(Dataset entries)
....................
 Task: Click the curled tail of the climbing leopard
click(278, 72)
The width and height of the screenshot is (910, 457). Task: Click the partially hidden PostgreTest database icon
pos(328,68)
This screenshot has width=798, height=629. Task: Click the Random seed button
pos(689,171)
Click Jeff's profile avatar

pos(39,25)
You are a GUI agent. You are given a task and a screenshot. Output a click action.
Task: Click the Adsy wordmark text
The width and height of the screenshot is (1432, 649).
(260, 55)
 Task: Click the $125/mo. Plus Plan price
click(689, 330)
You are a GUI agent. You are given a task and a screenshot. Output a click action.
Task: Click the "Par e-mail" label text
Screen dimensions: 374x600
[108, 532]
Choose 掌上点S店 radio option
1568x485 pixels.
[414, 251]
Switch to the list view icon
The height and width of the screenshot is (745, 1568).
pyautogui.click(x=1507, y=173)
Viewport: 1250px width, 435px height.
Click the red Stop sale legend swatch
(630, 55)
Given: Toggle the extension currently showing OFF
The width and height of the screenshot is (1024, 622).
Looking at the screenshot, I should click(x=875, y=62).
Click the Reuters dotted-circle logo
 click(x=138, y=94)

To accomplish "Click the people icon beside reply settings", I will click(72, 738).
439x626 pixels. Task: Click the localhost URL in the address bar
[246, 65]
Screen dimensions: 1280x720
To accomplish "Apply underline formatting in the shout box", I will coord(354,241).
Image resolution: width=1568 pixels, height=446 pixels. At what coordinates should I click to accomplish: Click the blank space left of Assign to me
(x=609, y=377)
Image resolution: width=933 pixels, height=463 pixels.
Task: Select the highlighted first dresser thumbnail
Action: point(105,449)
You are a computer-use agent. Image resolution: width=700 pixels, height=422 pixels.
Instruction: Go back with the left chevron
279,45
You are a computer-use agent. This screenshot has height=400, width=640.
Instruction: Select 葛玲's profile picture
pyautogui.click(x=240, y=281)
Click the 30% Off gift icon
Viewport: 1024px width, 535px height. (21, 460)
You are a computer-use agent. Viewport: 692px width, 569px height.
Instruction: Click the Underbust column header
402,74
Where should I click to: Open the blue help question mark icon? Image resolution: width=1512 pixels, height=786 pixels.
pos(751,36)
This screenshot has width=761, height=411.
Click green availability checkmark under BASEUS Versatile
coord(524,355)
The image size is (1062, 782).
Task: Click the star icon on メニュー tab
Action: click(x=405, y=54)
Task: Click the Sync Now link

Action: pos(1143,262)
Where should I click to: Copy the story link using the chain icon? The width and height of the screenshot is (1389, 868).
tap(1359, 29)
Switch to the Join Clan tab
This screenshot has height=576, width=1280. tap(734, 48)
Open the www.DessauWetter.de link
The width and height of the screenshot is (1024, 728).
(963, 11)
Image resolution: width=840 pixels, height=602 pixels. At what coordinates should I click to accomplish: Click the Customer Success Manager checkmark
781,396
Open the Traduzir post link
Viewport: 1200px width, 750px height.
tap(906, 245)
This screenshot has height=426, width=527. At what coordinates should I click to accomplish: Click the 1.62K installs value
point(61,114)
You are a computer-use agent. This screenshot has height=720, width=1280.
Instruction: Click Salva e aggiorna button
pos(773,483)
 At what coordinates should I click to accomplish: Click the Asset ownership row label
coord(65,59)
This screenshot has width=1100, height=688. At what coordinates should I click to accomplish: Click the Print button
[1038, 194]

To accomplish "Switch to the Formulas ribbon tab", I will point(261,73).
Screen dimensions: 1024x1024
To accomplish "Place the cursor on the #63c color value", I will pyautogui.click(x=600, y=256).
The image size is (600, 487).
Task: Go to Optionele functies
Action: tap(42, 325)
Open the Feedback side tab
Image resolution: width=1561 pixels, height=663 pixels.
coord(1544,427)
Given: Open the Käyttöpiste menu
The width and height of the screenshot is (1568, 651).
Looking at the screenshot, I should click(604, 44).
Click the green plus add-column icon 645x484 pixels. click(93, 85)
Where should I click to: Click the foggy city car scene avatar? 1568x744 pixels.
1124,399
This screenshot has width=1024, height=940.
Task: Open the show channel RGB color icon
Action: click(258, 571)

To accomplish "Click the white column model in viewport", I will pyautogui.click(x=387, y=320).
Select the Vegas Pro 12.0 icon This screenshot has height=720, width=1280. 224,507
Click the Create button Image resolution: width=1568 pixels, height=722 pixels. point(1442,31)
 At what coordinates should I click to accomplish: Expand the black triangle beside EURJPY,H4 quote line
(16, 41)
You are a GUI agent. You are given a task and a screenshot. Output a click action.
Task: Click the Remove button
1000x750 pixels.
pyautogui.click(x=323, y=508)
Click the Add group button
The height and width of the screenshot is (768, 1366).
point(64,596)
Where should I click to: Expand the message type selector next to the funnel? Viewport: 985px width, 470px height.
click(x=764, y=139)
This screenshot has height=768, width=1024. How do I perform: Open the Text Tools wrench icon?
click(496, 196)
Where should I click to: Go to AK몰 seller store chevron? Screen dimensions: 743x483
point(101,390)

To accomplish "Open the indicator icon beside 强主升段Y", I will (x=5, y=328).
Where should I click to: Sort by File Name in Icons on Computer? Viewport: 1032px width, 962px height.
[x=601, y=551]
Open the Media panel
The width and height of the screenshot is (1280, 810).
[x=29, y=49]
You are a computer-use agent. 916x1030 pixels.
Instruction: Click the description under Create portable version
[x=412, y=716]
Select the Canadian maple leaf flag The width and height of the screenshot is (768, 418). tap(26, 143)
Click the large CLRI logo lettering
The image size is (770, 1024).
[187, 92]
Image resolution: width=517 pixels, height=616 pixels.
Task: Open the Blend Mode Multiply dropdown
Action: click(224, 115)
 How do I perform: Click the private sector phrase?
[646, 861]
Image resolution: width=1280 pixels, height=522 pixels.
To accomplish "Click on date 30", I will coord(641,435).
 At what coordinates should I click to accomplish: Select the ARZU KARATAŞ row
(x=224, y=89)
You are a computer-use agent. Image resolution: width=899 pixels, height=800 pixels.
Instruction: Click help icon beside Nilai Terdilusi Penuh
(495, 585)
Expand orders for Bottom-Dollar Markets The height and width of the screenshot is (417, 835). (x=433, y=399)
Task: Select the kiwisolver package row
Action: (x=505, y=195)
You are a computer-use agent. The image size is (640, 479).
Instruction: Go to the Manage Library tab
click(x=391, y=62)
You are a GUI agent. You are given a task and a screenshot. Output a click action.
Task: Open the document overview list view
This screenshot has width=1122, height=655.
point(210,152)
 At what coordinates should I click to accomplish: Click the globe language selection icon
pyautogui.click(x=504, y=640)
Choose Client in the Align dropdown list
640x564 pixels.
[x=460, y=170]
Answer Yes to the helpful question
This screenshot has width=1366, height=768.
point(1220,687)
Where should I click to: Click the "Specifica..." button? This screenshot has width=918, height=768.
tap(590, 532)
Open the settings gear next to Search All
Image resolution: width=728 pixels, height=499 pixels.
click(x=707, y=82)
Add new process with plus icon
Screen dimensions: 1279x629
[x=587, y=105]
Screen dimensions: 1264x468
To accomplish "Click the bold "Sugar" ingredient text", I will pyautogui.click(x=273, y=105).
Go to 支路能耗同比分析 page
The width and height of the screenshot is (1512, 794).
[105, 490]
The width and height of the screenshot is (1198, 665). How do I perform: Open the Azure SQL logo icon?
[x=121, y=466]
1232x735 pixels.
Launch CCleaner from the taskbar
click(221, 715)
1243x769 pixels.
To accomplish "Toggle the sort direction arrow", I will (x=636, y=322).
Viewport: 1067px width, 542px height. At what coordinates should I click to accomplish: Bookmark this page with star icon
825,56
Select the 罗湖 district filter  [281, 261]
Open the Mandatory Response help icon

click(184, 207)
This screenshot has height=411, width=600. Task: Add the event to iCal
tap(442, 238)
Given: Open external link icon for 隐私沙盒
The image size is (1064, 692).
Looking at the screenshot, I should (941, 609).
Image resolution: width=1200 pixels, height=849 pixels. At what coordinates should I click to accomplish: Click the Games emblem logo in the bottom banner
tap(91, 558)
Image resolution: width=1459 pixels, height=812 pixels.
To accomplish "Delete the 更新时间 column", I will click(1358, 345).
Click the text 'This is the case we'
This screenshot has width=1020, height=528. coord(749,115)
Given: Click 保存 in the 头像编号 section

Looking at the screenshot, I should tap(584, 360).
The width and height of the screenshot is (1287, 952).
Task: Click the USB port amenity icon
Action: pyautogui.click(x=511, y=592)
....................
Reproduce the entries above exactly, but only the lines between the line holding "agent. This screenshot has height=720, width=1280." and the line holding "Screen dimensions: 1024x1024", inclusive.

= Problem solution =
You are a computer-use agent. This screenshot has height=720, width=1280.
Instruction: Click Salva e aggiorna button
pos(773,483)
 At what coordinates should I click to accomplish: Click the Asset ownership row label
coord(65,59)
This screenshot has width=1100, height=688. At what coordinates should I click to accomplish: Click the Print button
[1038, 194]

To accomplish "Switch to the Formulas ribbon tab", I will point(261,73).
Screen dimensions: 1024x1024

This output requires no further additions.